5. Beyochez. Tired of those wimpy Biore cleansing pads and strips? Then try Beyochez. It's got a big bite for big girls -- and it stings like a bee with an itch! Each stringently-manufactured astringent towelette is intensely impregnated with a brutal botanical blend of witch hazel and cruel capsaicin. Your skin will glow with a radiance you never thought possible, as lost epidermal layers are rigorously revealed! Endorsed by Ms. Knowles, Beyochez are the cleansing strips that bite back -- so give your skin a slap!!
6. Vac Stingmore: The vaccine bee with multiple doses! Fema Montana and Haz Matt need something for the younger set. And this Christmas, they're bringing along their little buddy Vac. He's loaded up with the latest strains and every time you get a shot, his animated abdomen lights up like a firefly -- showing you that it's working! Vac makes a dandy bioluminescent light, and after three doses, you won't even need it. Because you'll glow in the dark too! Move over, Honey Nut Bee. Here comes Vac Stingmore -- Big Pharma's new Money Bee!!

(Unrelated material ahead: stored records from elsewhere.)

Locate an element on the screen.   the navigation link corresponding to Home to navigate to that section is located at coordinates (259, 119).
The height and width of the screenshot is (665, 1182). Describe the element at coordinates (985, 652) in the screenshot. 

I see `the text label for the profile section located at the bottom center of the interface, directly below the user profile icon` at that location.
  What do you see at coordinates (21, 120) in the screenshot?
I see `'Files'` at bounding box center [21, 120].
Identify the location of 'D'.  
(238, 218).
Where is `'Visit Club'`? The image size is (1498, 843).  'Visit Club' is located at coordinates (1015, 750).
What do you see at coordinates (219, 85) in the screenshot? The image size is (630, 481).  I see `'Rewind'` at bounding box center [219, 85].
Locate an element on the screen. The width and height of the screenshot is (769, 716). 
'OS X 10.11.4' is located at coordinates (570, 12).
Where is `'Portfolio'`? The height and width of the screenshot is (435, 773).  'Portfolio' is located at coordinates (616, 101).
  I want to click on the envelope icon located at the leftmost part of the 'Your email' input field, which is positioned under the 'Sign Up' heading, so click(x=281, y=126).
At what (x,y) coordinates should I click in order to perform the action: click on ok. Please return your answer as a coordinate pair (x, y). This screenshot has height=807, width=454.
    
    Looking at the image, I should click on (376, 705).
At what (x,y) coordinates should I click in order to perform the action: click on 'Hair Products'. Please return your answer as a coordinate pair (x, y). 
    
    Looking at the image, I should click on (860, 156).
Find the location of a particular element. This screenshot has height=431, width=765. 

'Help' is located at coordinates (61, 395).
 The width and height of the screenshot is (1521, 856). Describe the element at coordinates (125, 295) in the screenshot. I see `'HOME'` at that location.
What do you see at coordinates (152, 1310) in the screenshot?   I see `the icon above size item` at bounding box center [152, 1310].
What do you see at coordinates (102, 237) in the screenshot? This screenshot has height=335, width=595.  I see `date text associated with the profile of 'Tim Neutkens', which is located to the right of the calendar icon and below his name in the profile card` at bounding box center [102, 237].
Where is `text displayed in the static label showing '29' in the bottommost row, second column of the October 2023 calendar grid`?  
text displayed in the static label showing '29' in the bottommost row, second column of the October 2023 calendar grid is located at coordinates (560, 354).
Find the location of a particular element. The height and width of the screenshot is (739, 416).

7. 'Clutterers' with Randy Quaid. Following the success of A&E's 'Hoarders' show, we thought that messy people were being discriminated against. After all, what's wrong with keeping a few old orange rinds around to chase off the bugs? And even though little Fluffy died, she still makes a pretty fine doorstop -- keeping out those withering winter winds! 'Clutterers' gives you the challenge -- helping organized homeowners to get down and messy! Winners will get their own place in Clutterville, a gated "garbage refuge" community that only Oscar The Grouch could have envisioned. Check it out soon on the Spiked network, and let your freaky rag-tag flag fly high!
8. Michael Vick's Vic-To-Rub. Is your dog sore from fighting those late hours, all night? Then try Mike Vick's Vic-To-Rub. It's essentially formulated with camphor and arnica, to get your crushing canine back in the ring with newfound glory. Soothe your Staffordshire today with Mike Vick's Vic-To-Rub!!
9. Blago's Peeves -- The I.N.D. (Idiocy Never Dies) {Based on Black-Eyed Peas - The E.N.D. - Energy Never Dies}. Just when you thought things couldn't get weirder with this Ill. ex-Guber, this bomb drops. Yes, now hair-king "Rod Blag" has jumped into the hip-hop ring. (With help from the producer of "There Goes Crimin' Ryan"). And if you can stand to listen to it, you'll hear tracks like "Standing in the Shadows with Rats," and "I'm A Celebrity Now Pull the Plug On Me!" But being a radio show host on WLS just wasn't enough. And the great Obama onslaught needed to step up Operation Distraction. So hip-hop-hurray -- grab this bad boy before they boot and tow him away!!
9. 'Ritalin Rainbow': New Show on Pure B.S., sponsored by Astra-Ciba-Geigy-Seneca-Zeneca, makers of tasty drug cocktails and juices. Yes, now the people who gave you those psychedelic cat food commercials (for Friskies) have taken aim at your kids. Will their brains ever be the same? So doctors, whip out your prescription pads and let those capsules fly!
10. Won Ton Amo. You knew it had to happen eventually. Now the Red Chinese have entered an exclusive agreement to run Gitmo, so they can get even cozier with the Cubans. And with Obama saluting the whole Mao revolution, it's a marriage made in..a very red and hot place indeed!! (Let's hope at least the appetizers will be tasty..).